An unemployed 24-year-old sets out to learn Latin, so he can read papers by Euler. How long does it take? 

Back in late October I realized I wanted to read a paper by Leonard Euler, but unfortunately no translations existed. So I tried to force my way through it, ignoring things like grammar, hoping to pick up the general meanings of things based on context and vocab. There have been people that were proponents of this sort of method, but I must say, if I'd spent only a week or two learning about cases and discovering things like Wiktionary or Whitaker's WORDS (and my new PyWORDS program!) I would have realized that it's both easier and harder than I would have thought. 

Instead of putting in more effort to translate word-by-word, which could have taken a couple weeks, I decided to take the easy way out and just learn Latin from my brother's old Latin textbooks. That was three months ago, so how has it gone? 

It's gone well. I'm half way through Wheelock's Latin (ch. 22 today) and I can translate quite well given enough time. I can't translate the subjunctive, but I can identify when there's a verb in a tense I don't know, and that usually helps. I can understand all five declensions of nouns, the three (or two, rather) declensions of adjectives, and the four conjugations of verbs in all active and passive tenses (present, imperfect, future, perfect, pluperfect, and future perfect). I'm really new to participles, but I've learned the basics by reading ahead, and they come up a lot so I get practice. I know a pretty good number of adverbs and conjunctions, the most common ones for sure, as well as all the different pronouns and demonstratives. 

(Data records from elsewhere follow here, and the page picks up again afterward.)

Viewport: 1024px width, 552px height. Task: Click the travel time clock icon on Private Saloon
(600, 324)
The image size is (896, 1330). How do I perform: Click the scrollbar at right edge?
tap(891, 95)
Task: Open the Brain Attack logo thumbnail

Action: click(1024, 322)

My schedule is consistent: every day starting at 9-10am I do at least one hour of work from Wheelock's, which I break up into (a) the grammar and writing down new vocab, and (b) translating example sentences. I do these on consecutive days- day 1 is grammar and vocab, day 2 is translating, day 3 I do the next chapter's grammar and vocab, and so on. There are days where I only make it through half the sentences to translate, and days where I just work on translating sentences from Euler; some days I read Lingua Latina, and sometimes I take the day off (especially on weekends). Throughout the rest of my day I do my usual work (I'm an electrical engineer so I do a lot of circuit things), then in the evenings and nights sometimes I revisit my Latin, flipping through vocab or reviewing or reading Lingua Latina. 

Have I enjoyed my time learning Latin? I think what has surprised me most about the process is how much I've enjoyed it. I've had hard days and easy days, days where I'm forgetful and feel like I haven't learned anything and days when I feel like I can read fluently; but I've never once said "ugh, I don't want to do the translations today!" Rather, I get to clear a spot at the kitchen table, open up my notebook and Wheelock's and I struggle through the day's Latin until I've done enough. 

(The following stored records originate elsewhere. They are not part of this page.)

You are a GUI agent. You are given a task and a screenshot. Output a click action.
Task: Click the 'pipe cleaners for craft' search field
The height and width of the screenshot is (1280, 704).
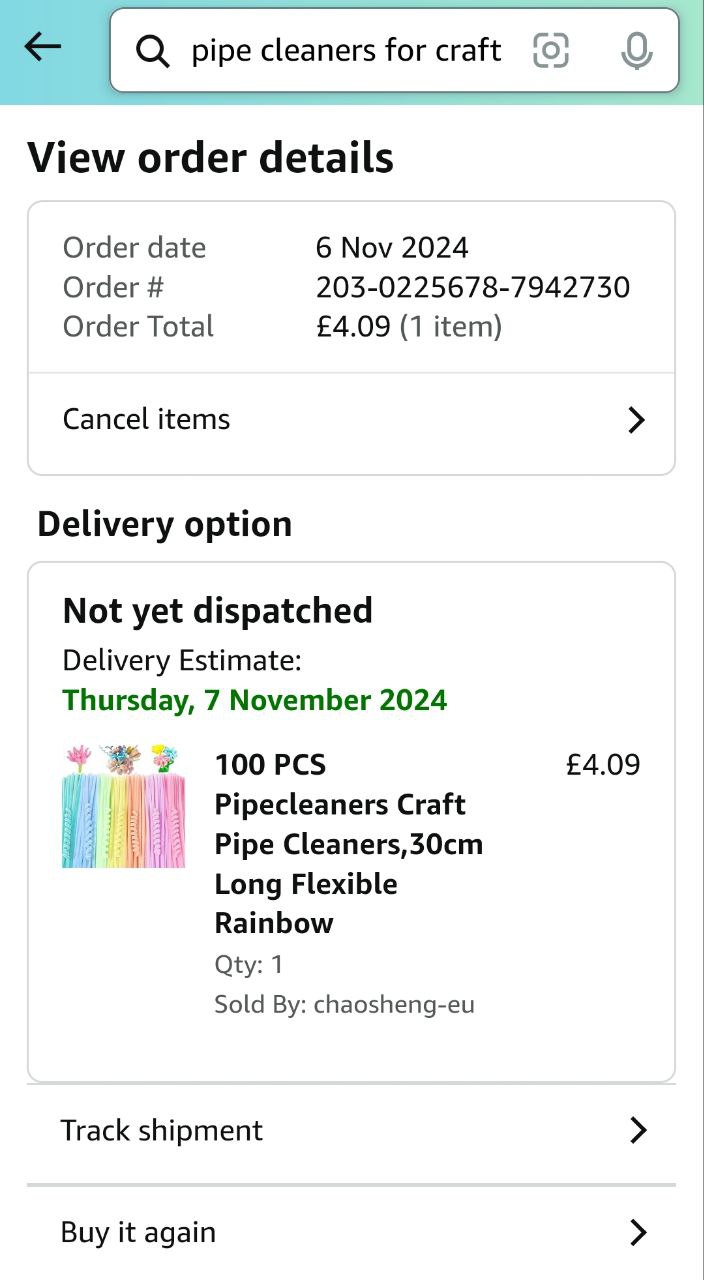point(346,50)
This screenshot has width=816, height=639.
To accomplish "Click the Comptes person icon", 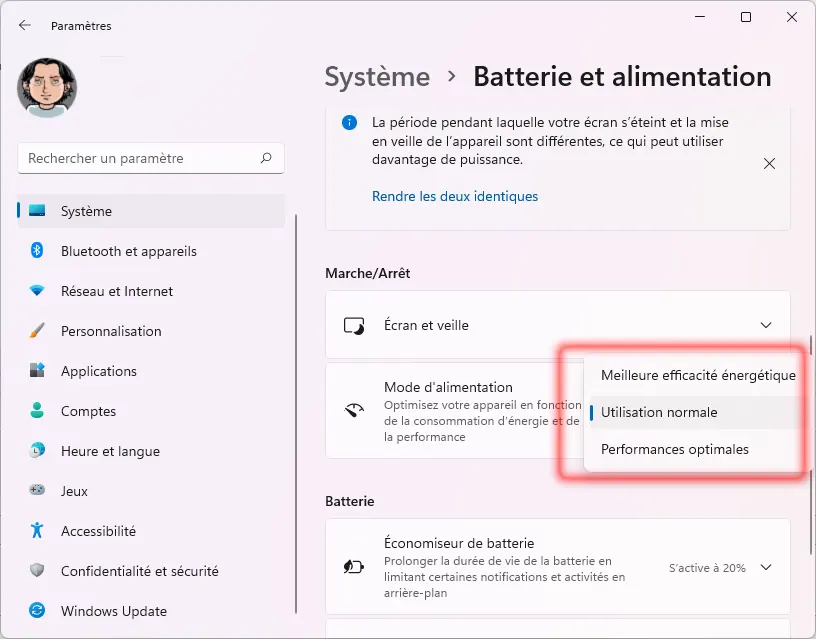I will tap(37, 411).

Something funny that's happened, is I've become increasingly interested in the Latin language beyond just getting to translation ability. I can imagine myself with a different career path becoming something of a Latinist! Reading Wheelock's without a teacher or other students, and without an emphasis on speaking, makes it much easier to pick up on Latin rhythm and sentence structure. Even people in Latin communities tend to use awkward structure (Anglicized usually) and they use words like personal pronouns in ways that immediately seems strange to me, though if I was trying to express myself in Latin from the beginning I probably would have also clung to those sorts of language crutches. 

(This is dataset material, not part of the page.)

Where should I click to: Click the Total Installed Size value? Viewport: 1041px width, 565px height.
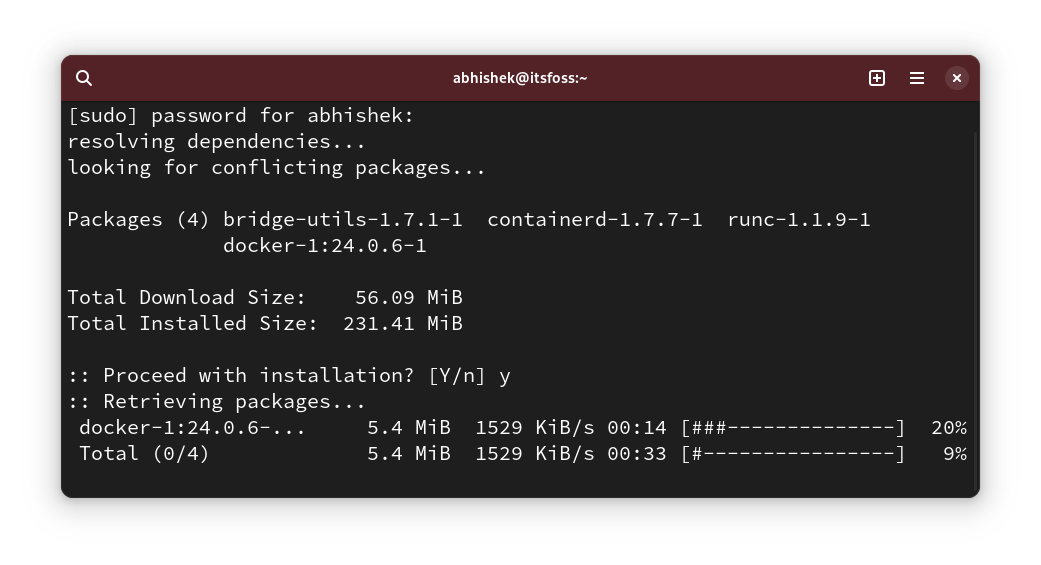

Not that there's any right or wrong way to speak Latin, but I only find it funny how my perspective has changed, and how the self-teaching method tends to emphasize different details of the language compared to in-person learning. It's not like I'm the first person to use a Latin textbook to teach themselves (it's surprisingly popular among retirees!) and I haven't done anything particularly miraculous; I could have done more. But I'm really satisfied with the progress so far, and I'm falling more and more into the Latin world, and it's been great. 

I estimate that by the end of February I should be done Ch. 32 in Wheelock's, or maybe I'll start working a bit faster as the content shifts from grammar to vocab (the vocab in Wheelock's is obviously more specialized to classical Latin compared to the vocab used by mathematicians and scientists so I can go a bit easy on it, though I haven't yet). That means with a consistent schedule a reasonably determined person can learn enough Latin to translate math papers in about 4-5 months. So there's the answer.